*TEXT UNDER STUDY*
┌────────

# End-to-End Conditional SMILES Generation Using a GPT Model

**Author:** Mahmoud Ebrahimkhani 

**Date:** 2025-04-11

**Course:** Applied Deep Learning and Generative AI in Healthcare

**Reference:** DOI: [10.1021/acs.jcim.1c00600](https://doi.org/10.1021/acs.jcim.1c00600)

---

## Introduction

In this notebook, you will train transformer-based language model to design novel drug-like small molecules. We'll walk through an end-to-end pipeline where a GPT-style model (decoder-only transformer) is trained to generate valid SMILES (Simplified Molecular Input Line Entry System) strings, *conditioned on desired molecular properties*. These properties—such as scaffold, LogP, QED, and TPSA are relevant in early drug discovery for assessing bioavailability, drug-likeness, and molecular complexity.

---

## What You'll Do

1. **Load and explore** the MOSES dataset ([github.com/molecularsets/moses](https://github.com/molecularsets/moses)), which contains pre-filtered drug-like molecules.
2. **Compute molecular descriptors**, including:
    - Scaffold (core structure of a molecule): The rigid, central framework that defines the molecule's basic shape and connectivity.
    - LogP (lipophilicity): A measure of how well a molecule dissolves in fats versus water, important for drug absorption and distribution.
    - QED (quantitative estimate of drug-likeness): A score between 0 and 1 that indicates how similar a molecule's properties are to known drugs.
    - TPSA (topological polar surface area): The total surface area of all polar atoms (mainly oxygen and nitrogen) in the molecule, which helps predict drug absorption.
3. **Format the data** to enable *conditional* generation—so the model learns to generate SMILES strings based on specified property values.
4. **Train a GPT-like transformer model** to generate molecules.

└────────

*DATA TO EXAMINE*

┌────────

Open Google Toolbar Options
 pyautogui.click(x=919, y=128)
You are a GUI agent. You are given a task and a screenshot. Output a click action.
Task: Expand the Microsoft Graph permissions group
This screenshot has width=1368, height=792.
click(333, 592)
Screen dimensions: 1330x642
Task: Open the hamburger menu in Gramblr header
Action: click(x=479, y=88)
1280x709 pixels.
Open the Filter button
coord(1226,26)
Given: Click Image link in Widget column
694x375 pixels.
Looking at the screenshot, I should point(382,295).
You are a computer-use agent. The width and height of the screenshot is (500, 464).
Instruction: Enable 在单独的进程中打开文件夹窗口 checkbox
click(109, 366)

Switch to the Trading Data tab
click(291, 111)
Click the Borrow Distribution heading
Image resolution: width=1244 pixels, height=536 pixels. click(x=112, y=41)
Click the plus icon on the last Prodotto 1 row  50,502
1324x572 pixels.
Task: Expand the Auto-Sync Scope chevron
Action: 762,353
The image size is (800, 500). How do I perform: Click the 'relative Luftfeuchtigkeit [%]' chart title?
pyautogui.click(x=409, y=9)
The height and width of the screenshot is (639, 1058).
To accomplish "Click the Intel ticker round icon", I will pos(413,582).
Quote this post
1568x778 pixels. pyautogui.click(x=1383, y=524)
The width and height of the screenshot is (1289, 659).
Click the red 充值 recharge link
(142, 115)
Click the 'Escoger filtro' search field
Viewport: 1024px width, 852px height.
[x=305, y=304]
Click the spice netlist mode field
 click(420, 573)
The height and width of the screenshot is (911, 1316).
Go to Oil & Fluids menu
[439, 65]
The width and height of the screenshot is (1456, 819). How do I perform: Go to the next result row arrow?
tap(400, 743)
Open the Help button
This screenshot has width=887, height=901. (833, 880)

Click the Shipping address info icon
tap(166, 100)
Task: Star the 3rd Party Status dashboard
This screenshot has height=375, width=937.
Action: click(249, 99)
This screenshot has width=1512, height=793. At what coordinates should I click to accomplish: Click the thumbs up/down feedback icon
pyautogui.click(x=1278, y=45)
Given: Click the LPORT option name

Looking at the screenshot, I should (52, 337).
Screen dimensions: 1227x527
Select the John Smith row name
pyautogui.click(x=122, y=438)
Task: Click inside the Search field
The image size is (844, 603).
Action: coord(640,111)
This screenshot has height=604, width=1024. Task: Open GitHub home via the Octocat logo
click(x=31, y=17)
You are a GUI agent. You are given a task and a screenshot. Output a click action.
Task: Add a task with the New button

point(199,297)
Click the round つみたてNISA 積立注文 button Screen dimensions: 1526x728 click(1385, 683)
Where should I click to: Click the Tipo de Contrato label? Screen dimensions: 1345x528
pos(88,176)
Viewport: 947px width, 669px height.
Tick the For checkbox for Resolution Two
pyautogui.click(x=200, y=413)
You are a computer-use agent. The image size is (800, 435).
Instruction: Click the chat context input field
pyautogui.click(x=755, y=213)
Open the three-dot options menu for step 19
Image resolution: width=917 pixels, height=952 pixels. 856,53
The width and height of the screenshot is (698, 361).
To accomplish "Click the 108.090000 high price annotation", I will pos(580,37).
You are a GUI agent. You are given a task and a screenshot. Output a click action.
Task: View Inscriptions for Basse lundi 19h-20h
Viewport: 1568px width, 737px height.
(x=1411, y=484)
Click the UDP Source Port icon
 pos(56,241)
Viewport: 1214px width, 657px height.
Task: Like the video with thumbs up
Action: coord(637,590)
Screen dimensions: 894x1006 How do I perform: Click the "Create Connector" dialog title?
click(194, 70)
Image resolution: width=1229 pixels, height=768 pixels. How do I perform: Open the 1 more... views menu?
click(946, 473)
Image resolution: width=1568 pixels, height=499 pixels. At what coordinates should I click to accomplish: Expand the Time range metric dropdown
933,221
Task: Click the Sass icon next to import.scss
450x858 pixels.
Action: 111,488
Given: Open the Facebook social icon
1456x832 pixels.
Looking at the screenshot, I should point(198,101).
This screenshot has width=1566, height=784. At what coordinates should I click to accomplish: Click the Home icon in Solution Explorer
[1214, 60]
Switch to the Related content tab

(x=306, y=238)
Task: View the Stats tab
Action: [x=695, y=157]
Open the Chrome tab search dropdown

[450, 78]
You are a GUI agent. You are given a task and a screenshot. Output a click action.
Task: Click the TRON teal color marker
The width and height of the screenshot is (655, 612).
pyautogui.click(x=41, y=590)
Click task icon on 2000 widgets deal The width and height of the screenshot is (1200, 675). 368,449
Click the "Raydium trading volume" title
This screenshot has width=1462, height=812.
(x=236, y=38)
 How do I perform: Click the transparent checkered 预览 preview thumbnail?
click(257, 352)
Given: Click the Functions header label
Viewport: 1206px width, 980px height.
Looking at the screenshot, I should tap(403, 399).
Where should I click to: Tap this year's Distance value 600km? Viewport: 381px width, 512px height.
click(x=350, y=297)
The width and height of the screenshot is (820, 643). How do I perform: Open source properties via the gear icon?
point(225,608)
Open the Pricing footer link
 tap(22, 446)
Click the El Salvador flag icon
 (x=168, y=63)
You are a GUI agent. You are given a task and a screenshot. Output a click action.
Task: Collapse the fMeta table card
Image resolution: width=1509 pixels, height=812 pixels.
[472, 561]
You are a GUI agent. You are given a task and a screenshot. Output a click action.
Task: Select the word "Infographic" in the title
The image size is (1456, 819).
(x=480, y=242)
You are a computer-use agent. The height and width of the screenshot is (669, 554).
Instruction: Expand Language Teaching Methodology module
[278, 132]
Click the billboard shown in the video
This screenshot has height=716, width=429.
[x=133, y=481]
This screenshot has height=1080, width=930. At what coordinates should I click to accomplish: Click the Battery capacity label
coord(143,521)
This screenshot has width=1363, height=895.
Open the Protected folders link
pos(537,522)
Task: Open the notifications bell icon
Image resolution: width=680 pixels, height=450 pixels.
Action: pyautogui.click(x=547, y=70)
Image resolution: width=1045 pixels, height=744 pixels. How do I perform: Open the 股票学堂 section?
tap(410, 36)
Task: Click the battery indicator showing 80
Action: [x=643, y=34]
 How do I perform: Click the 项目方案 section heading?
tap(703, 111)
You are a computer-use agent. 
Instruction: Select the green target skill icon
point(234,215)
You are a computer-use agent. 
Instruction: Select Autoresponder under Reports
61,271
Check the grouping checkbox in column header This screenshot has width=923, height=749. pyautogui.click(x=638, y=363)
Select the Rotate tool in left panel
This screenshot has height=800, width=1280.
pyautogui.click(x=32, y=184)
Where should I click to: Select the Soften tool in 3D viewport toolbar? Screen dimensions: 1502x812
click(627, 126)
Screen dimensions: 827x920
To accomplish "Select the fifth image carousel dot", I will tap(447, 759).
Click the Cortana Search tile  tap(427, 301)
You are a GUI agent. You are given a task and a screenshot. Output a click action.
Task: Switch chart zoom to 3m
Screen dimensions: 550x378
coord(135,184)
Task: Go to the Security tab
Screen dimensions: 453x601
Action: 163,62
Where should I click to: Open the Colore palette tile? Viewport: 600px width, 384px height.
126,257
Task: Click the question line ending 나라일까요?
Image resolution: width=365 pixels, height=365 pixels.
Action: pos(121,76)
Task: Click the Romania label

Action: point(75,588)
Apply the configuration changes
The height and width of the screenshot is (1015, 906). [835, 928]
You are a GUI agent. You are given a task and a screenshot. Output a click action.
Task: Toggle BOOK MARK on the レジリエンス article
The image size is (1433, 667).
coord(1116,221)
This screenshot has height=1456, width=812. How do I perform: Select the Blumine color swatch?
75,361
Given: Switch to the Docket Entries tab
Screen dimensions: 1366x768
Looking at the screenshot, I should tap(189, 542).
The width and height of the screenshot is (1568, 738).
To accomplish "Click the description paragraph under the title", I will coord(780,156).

└────────

*PROBLEM TO SOLVE*
Resume the walkthrough on conditional SMILES generation with a GPT model from the point where it stops.

*TASK ANSWER*
5. **Evaluate the quality of the generated molecules** using:
    - Validity of SMILES strings: Using RDKit to parse each generated SMILES string and verify it represents a valid chemical structure
    - Uniqueness of generated molecules: Computing the ratio of unique SMILES strings to total generated molecules
    - Tanimoto similarity to training molecules: Calculating molecular fingerprint similarity between generated and training set molecules to assess novelty
    - Alignment with the conditional property distributions: Comparing statistical distributions of properties (LogP, QED, TPSA) between generated and training molecules

## Environment Setup

You may need to install a few dependencies

In [None]:

%pip install rdkit-pypi transformers torch tqdm scikit-learn matplotlib moses

## Import packages

In [None]:
import os
import random
import numpy as np
import pandas as pd
import matplotlib.pyplot as plt

from rdkit import Chem
from rdkit.Chem import AllChem, Draw, Descriptors, QED
from rdkit.Chem.Draw import IPythonConsole
from rdkit.Chem.Scaffolds.MurckoScaffold import GetScaffoldForMol
from rdkit.Chem import rdDecomposition, rdMolDescriptors, rdDistGeom
from rdkit.Chem.MolStandardize import rdMolStandardize

import torch
from torch.utils.data import Dataset, DataLoader
from tqdm.auto import tqdm

from transformers import (
    GPT2LMHeadModel,
    GPT2Tokenizer,
    GPT2Config,
    Trainer,
    TrainingArguments,
    DataCollatorForLanguageModeling
)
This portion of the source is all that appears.